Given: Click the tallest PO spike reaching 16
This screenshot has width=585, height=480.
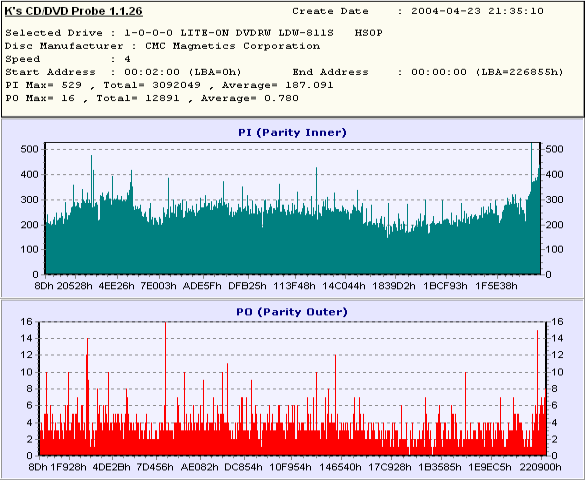Looking at the screenshot, I should coord(165,388).
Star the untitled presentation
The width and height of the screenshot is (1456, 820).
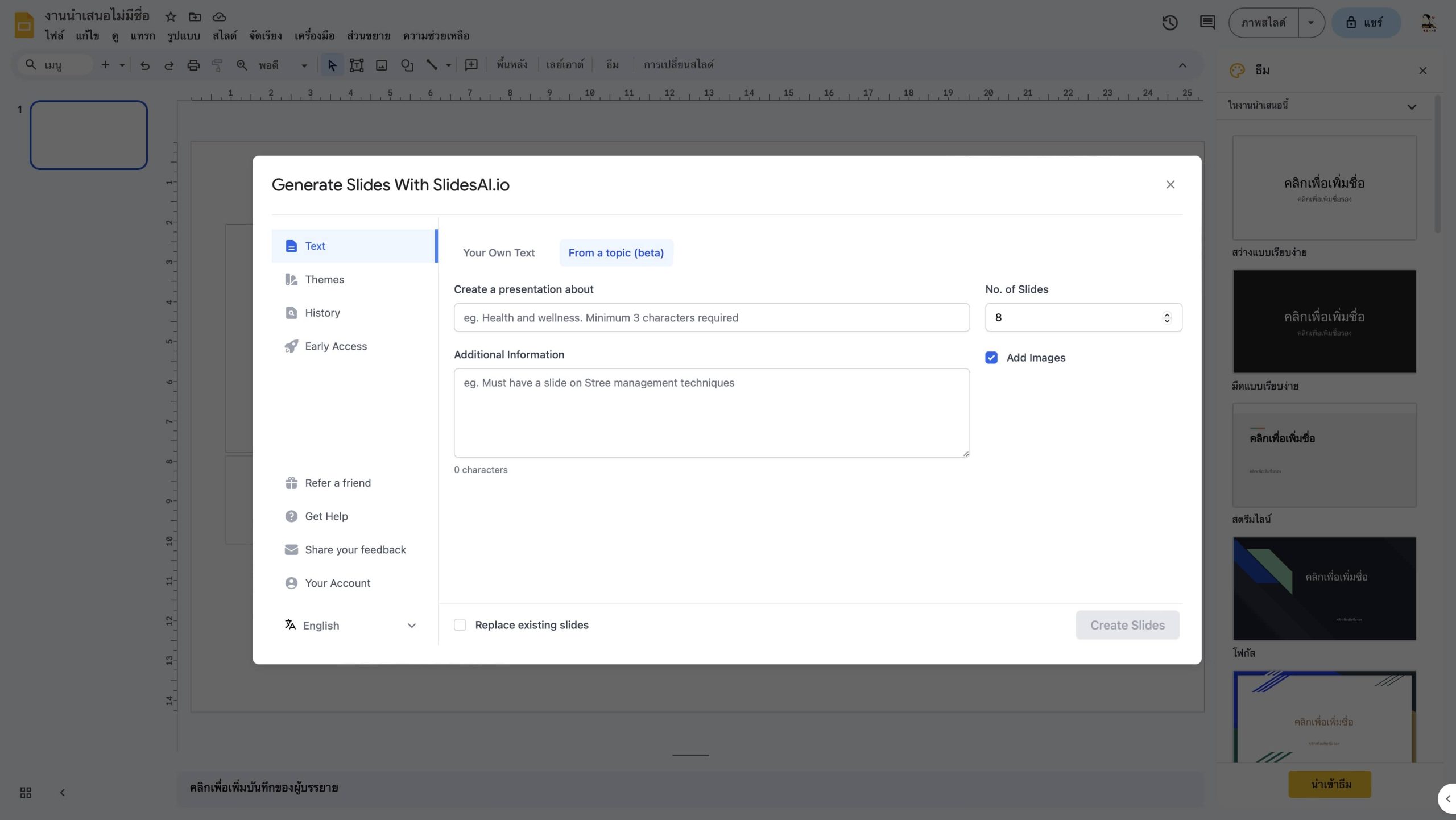pos(171,16)
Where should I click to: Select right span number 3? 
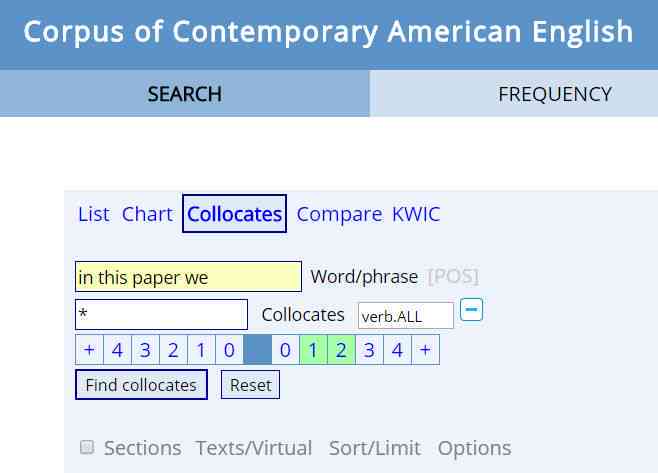click(x=369, y=350)
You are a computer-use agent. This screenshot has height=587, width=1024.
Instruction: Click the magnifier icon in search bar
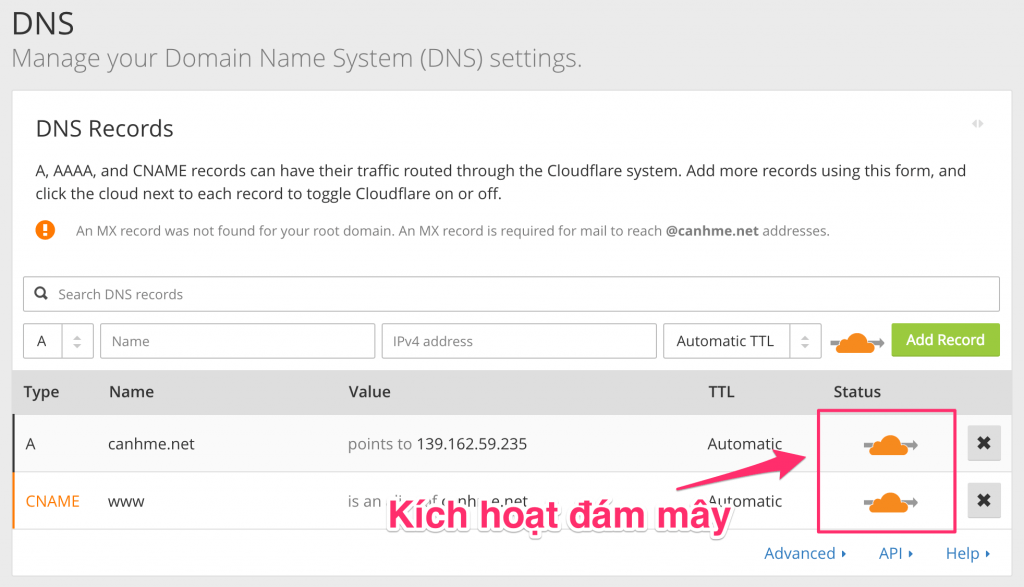41,294
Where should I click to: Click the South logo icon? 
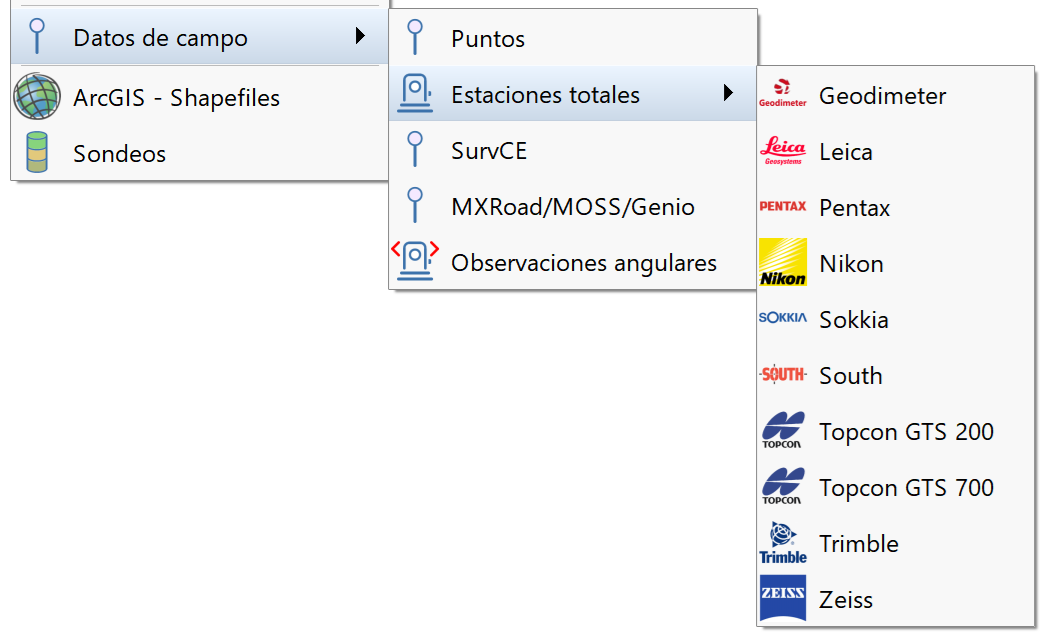pyautogui.click(x=783, y=375)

-*-

Copy out every line of the listing above word for word, leaving the pictures out.

# [THE COMPLETED TASK]
Given: Click the tallest PO spike reaching 16
This screenshot has width=585, height=480.
Looking at the screenshot, I should coord(165,388).
Star the untitled presentation
The width and height of the screenshot is (1456, 820).
pos(171,16)
Where should I click to: Select right span number 3? 
click(x=369, y=350)
You are a computer-use agent. This screenshot has height=587, width=1024.
Instruction: Click the magnifier icon in search bar
41,294
Where should I click to: Click the South logo icon? 
pyautogui.click(x=783, y=375)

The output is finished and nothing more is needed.